Which brings me to "The Lost Boys," the 1987 teen vampire movie that chews up "Twilight" and spits it out in gory little pieces. An early work by "Batman & Robin" auteur Joel Schumacher, it's all smoke machines, hair-spray fashion and pouty angst, but it's still actually a heck of a lot of fun. And the soundtrack is a tasty slab of vintage '80s bombast and cheese, one I have a rather unaccountable affection for. Unlike a lot of the big '80s movie soundtracks it doesn't boast wall-to-wall hits like "Footloose" or "Dirty Dancing" did, and your biggest stars are INXS and Echo and the Bunnymen. (If they'd paid better, you'd have thought they could've gotten Depeche Mode and Sisters of Mercy to sing on this thing.)
But "The Lost Boys" soundtrack in its sunglasses-at-night sweep perfectly captures the glossy feel of the movie, which was Goth without the gloom, sexy without being nasty about it.
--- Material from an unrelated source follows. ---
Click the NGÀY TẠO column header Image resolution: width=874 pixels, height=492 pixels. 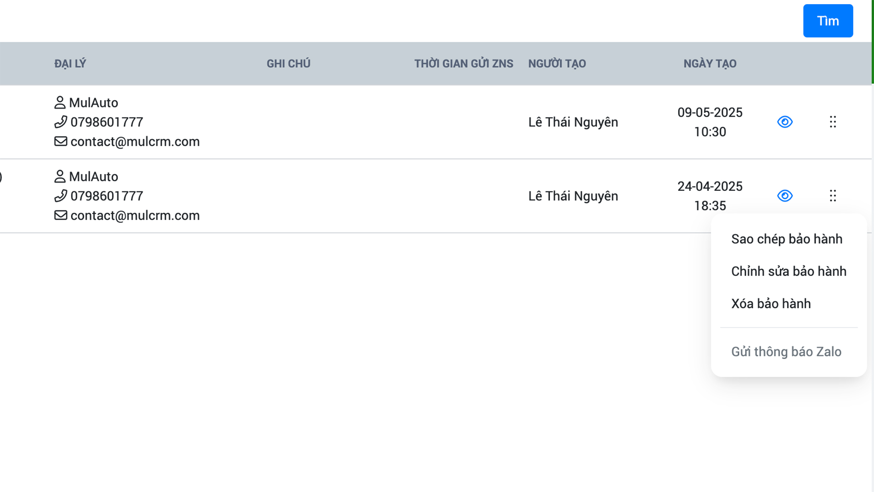710,64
Jason Patric, an evil pre-Jack Bauer Kiefer Sutherland and Jami Gertz brood a lot and the two Coreys provide comic relief. Bill from "Bill and Ted's Excellent Adventure" plays a vampire. It features one of the great cinematic closing lines. But it's glossy trash, of course.
Lou Gramm's screeching anthem "Lost in the Shadows" pops up several times in the movie -- I particularly like the breathy urgency he puts in as he sings against the beat. Gerald McCann's theme song "Cry Little Sister" is melodramatic and gaspy Harlequin romance Goth. The marvelous cover of The Doors' tune "People are Strange" by Echo and the Bunnymen nicely captures the movie's tone of parody mixed with menace. Another cover tune I've always liked here is Roger Daltrey's take on Elton John's "Don't Let The Sun Go Down On Me." (A song tailor-made for vampire flicks.)
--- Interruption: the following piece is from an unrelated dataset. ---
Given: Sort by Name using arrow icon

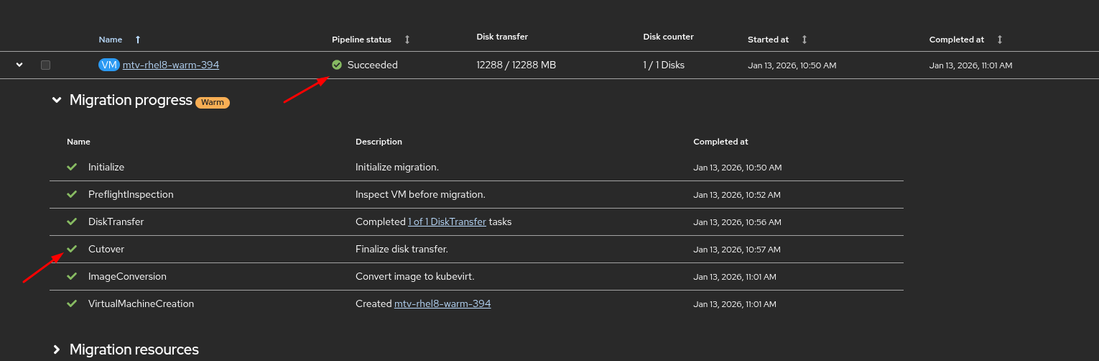Looking at the screenshot, I should coord(138,40).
Bodybuilder/sax man Thomas Capello's bizarre scene singing "I Still Believe" is so insanely homoerotic and over-the-top in the flick that it spawned a "Saturday Night Live" parody decades after the movie. (Seriously, why didn't someone tell the guy to put a shirt on at least during the filming of this scene?) But while you can't watch that scene without giggling, the actual song itself isn't terrible, in a Huey Lewis if he were a bodybuilder kind of way.
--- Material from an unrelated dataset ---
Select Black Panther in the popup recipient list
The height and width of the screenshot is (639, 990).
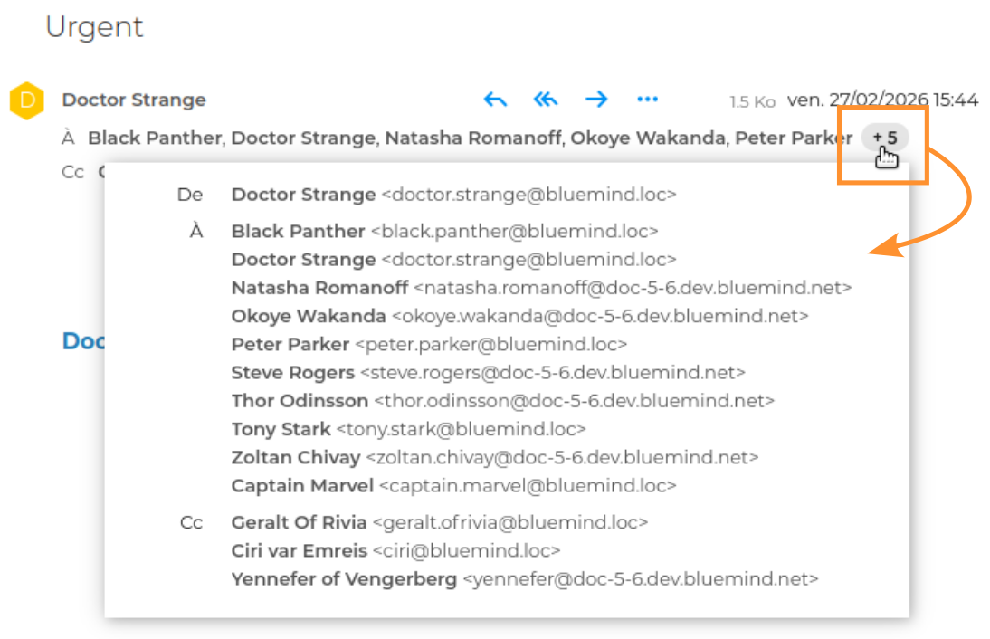point(299,232)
But sometimes a big slab of cheesy music from your youth is what you need. I haul out the Journey's "Greatest Hits" disc sometimes and still feel my blood start pumping when Survivor's "Eye of the Tiger" theme music from "Rocky III" rings out. "The Lost Boys" soundtrack sold less copies than "Top Gun" and "Flashdance" did but in some way I'd call it the perfect '80s movie soundtrack -- very little irony, lots of bombast, and hooks that may leave you feeling a bit of guilty pleasure but still won't quite stop echoing around your brain.
Also one of my favorite albums - produced during the 36 month period during the 80s where every song needed at least one saxophone solo. It could easily be the soundtrack to "Saxophone:The Movie"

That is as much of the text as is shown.